Later, when he overhears Gaia’s happy chatter from the playroom, relief catches him by surprise.
On his desk, a photograph of Aurelia smiles back. She has her arms wrapped around a tree, her hair sweeping away from her, and that smile, her beautiful smile that deflected from so much darkness and turmoil, beaming out of the frame like the North Star. He can hear her voice, clear as a bell.
Oh, Tom, she says sadly. Why did you do it, Tom?
11
the felling
THEN
It’s been a month since Aurelia first arrived at the site. She’s grown used to Granhus, and the finishing touches Tom has added in the form of new sofas, books, and a toy room have made it homey. He had the old boiler fixed so she can have hot baths every night if she wants to, and the Aga is actually brilliant—it really does heat the whole house, even a place as big and as drafty as Granhus.
Still, she hasn’t felt right since Coco was born. No, not since then—since she came to this wild place on the edge of the cliff. She WhatsApps her friends back home often—miserable out here, send gin —and is more serious than they think. If she was back in London, meeting up with Dulcie and Saffy and their new babies, or at her mother’s house in Oxford, being fussed over and ordered to take long hot baths every night (It soothes the soul, darling), maybe she wouldn’t feel as . . . hollow. As though the world is black and white, devoid of smell, taste, and texture.
And then there are the weird dreams she keeps having.
She looks at herself in the long mirror in the corner of the bedroom. She’s still in her nightdress, her blonde hair wild and tangled, her face bare. When did she last wear makeup, or proper clothes? She can’t remember.
Tom keeps asking if she’s all right, and the answer’s always the same: Of course I am. We’re building our dream home! It’s amazing. And she smiles, and portrays herself as she usually is: happy, focused, full of plans. But something has changed. She can feel a darkness settling inside her bones, a fog veiling her thoughts. The midwife would say it’s postnatal depression, but she’s sure it’s not. She has had low days like everyone else, but this is something completely new, beyond the scope of her new-baby, new-house situation. When did it happen? She glances outside at the untrammeled view of the fjord, and the answer crystallizes: it was when Tom cut down the trees.

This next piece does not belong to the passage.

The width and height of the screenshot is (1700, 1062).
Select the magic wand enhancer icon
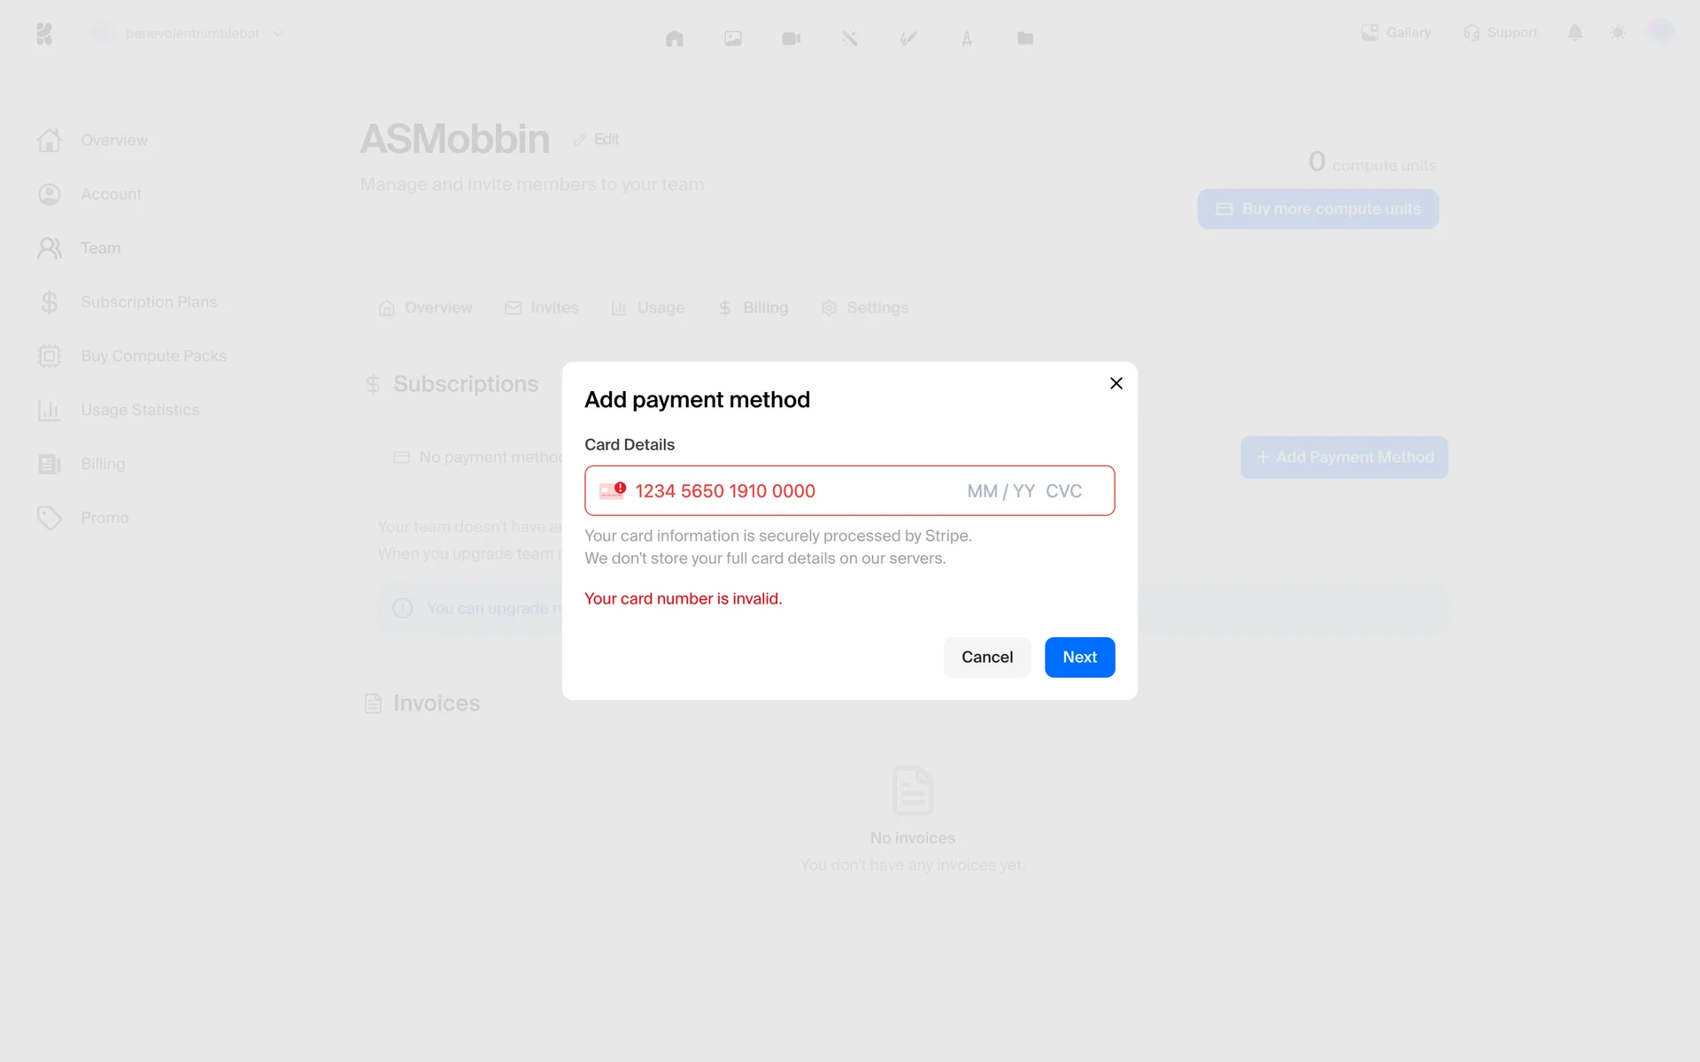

She recalls the morning when she’d stood, right in this very spot, holding a mug of tea in one hand and Coco in her other arm, looking down at Tom felling the first tree. A big gnarled thing with a hollow in the middle, like a mouth, two branches crooked out at either side like arms. A storybook tree. The trunk was six feet wide. Hours later, Tom emerged drenched in sweat and exhausted, as though he’d had to box the tree down with his bare hands. He held up a jar of the sap: so dark it resembled blood. “The king of the forest is conquered,” he’d said with a grin.
That was when the darkness had seeped into her. She knew she’d been wrong to ask him to cut down the tree. Everything feels so different here, as though they’re no longer on the earth but in some other place—an in-between. Time, light, and even the elements are expanded and contracted here, so different they require different names. She feels the boundary between her own self and the land has been ruptured. That she is affected by the forest, the fjord, the wildlife. No, not just affected—occasionally possessed by the spirit of the place. She touches her hand to the glass of the mirror and gives a wry laugh. If anyone heard her thoughts they’d think she’d gone mad. Possessed! Still, the felling of the tree feels like a death, like slaughter. She feels physically pained by it.
Tom reassured her that he’d put the wood to good use. He Skyped Derry, who began to draw up plans for bespoke kitchen units, a dining table, a hand-carved bed for Coco. It reassured her a little that the tree would not be wasted. But when she’d gone outside there were at least a dozen nests on the ground, some still with broken eggshells inside. A steady trail of insects ribboned away from the branches.